**** MATERIAL SHOWN
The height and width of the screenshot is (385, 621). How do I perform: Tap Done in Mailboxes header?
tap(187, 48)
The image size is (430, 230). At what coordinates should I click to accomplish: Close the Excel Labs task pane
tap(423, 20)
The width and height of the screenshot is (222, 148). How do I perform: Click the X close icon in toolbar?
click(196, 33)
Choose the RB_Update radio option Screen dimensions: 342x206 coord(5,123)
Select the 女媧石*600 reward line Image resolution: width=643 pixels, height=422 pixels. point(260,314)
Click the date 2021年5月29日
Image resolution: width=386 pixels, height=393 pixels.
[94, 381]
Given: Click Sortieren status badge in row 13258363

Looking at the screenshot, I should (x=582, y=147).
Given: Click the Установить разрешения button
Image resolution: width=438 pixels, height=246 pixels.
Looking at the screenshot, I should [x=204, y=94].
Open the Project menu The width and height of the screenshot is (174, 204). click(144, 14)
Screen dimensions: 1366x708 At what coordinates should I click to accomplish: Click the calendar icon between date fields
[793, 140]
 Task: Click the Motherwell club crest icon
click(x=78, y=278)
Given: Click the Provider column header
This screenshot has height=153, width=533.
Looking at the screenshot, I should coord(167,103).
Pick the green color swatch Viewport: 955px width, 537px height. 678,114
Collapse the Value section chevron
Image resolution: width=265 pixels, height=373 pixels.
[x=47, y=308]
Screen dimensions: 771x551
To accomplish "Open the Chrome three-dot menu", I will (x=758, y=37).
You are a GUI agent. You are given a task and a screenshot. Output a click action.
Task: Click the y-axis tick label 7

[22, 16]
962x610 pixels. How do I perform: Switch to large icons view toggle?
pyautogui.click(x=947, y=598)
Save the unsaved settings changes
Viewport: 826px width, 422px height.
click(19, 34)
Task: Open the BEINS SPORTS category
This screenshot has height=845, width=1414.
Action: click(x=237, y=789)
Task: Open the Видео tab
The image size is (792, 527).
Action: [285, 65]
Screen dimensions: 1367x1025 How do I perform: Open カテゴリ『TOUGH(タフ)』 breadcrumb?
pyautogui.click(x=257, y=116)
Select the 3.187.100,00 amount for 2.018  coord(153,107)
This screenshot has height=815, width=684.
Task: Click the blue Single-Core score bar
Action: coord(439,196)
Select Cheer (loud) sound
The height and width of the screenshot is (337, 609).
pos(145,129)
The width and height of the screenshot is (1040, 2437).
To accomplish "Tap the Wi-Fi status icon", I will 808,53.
********
◆ WORK INSTRUCTION:
Give back the entire listing verbatim.

◆ ANSWER FOR THE TASK:
The height and width of the screenshot is (385, 621). How do I perform: Tap Done in Mailboxes header?
tap(187, 48)
The image size is (430, 230). At what coordinates should I click to accomplish: Close the Excel Labs task pane
tap(423, 20)
The width and height of the screenshot is (222, 148). How do I perform: Click the X close icon in toolbar?
click(196, 33)
Choose the RB_Update radio option Screen dimensions: 342x206 coord(5,123)
Select the 女媧石*600 reward line Image resolution: width=643 pixels, height=422 pixels. point(260,314)
Click the date 2021年5月29日
Image resolution: width=386 pixels, height=393 pixels.
[94, 381]
Given: Click Sortieren status badge in row 13258363

Looking at the screenshot, I should (x=582, y=147).
Given: Click the Установить разрешения button
Image resolution: width=438 pixels, height=246 pixels.
Looking at the screenshot, I should [x=204, y=94].
Open the Project menu The width and height of the screenshot is (174, 204). click(144, 14)
Screen dimensions: 1366x708 At what coordinates should I click to accomplish: Click the calendar icon between date fields
[793, 140]
 Task: Click the Motherwell club crest icon
click(x=78, y=278)
Given: Click the Provider column header
This screenshot has height=153, width=533.
Looking at the screenshot, I should coord(167,103).
Pick the green color swatch Viewport: 955px width, 537px height. 678,114
Collapse the Value section chevron
Image resolution: width=265 pixels, height=373 pixels.
[x=47, y=308]
Screen dimensions: 771x551
To accomplish "Open the Chrome three-dot menu", I will (x=758, y=37).
You are a GUI agent. You are given a task and a screenshot. Output a click action.
Task: Click the y-axis tick label 7

[22, 16]
962x610 pixels. How do I perform: Switch to large icons view toggle?
pyautogui.click(x=947, y=598)
Save the unsaved settings changes
Viewport: 826px width, 422px height.
click(19, 34)
Task: Open the BEINS SPORTS category
This screenshot has height=845, width=1414.
Action: click(x=237, y=789)
Task: Open the Видео tab
The image size is (792, 527).
Action: [285, 65]
Screen dimensions: 1367x1025 How do I perform: Open カテゴリ『TOUGH(タフ)』 breadcrumb?
pyautogui.click(x=257, y=116)
Select the 3.187.100,00 amount for 2.018  coord(153,107)
This screenshot has height=815, width=684.
Task: Click the blue Single-Core score bar
Action: coord(439,196)
Select Cheer (loud) sound
The height and width of the screenshot is (337, 609).
pos(145,129)
The width and height of the screenshot is (1040, 2437).
To accomplish "Tap the Wi-Fi status icon", I will 808,53.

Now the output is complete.